Brodie went over the mechanism in her mind once more, envisioning precisely how it would work, when switched on. There seemed to be a part whose function she could not see; in fact the more she considered it, the more convinced she was that it was not only redundant, but it would actually get in the way when the thing was set in motion. There were two parts of it, metal parts, which were bound to touch when they moved in the only way they could. She pointed it out to Stockwell.
“You must be mistaken, Miss Brodie,” he said quite kindly. After all, how could she be expected to understand how a machine would work.
“No I’m not, Mr Stockwell,” she replied. She was very good at judging the length of a thing with her eye. Good heavens, she had sewed from exact measurements for enough years. She knew the length of a skirt, the size of a waist or the width of a hem to an exactness. “It will strike that piece there!”
“Really!” he said with diminishing patience. “Do you imagine Mr Dagliesh and the General have not tried it out?”

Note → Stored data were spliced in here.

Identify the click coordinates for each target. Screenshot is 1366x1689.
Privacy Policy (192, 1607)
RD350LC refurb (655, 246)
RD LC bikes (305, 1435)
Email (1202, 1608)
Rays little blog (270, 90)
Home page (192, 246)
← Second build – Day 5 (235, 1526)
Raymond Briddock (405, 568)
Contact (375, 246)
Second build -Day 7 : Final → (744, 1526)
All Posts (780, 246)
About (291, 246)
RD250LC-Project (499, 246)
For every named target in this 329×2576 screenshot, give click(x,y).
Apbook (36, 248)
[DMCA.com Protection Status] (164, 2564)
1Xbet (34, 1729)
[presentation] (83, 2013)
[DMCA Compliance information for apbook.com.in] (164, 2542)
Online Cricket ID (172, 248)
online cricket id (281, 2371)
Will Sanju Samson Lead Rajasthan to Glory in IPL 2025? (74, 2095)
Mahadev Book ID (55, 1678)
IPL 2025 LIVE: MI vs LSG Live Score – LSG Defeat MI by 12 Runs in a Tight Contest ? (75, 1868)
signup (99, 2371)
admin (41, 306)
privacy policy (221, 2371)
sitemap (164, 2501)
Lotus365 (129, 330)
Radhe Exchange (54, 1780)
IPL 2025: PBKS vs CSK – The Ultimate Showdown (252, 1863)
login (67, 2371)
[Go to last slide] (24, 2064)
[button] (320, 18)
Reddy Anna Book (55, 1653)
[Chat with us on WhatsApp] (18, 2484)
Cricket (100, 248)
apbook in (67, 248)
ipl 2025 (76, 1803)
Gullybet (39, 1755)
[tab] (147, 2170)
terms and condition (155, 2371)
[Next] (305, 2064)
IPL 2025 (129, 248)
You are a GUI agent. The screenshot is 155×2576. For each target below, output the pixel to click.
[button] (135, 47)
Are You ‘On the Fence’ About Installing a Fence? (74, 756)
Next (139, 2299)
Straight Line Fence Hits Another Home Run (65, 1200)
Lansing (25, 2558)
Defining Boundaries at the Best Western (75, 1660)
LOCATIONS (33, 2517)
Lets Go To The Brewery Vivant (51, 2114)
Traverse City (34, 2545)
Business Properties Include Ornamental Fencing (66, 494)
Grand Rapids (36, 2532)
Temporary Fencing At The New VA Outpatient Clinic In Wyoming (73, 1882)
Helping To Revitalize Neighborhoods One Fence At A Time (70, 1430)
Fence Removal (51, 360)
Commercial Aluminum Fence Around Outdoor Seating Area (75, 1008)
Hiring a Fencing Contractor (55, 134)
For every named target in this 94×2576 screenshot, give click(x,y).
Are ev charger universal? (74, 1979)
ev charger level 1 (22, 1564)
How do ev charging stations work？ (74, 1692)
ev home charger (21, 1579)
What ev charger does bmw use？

Actually, Brodie thought that was very likely, since she was more than ever convinced that the rising bar would catch against the angled cross bar — not violently, but sufficient to graze it — and since they were both apparently metal, to strike a spark. It also looked long enough to touch the bar immediately above, but perhaps that did not matter. That might be where it was meant to rest. However, with the best will in the world, which she had, she could not admire it with any enthusiasm.
Stockwell was still regarding her crossly, waiting for an answer.
“I suppose they must have,” she conceded reluctantly, and then with a parting shot. “I don’t understand what that piece is for?” She pointed to the metal bar against which the moving part must rest when it had completed its cycle.
Stockwell’s face took on a look of indulgent superiority.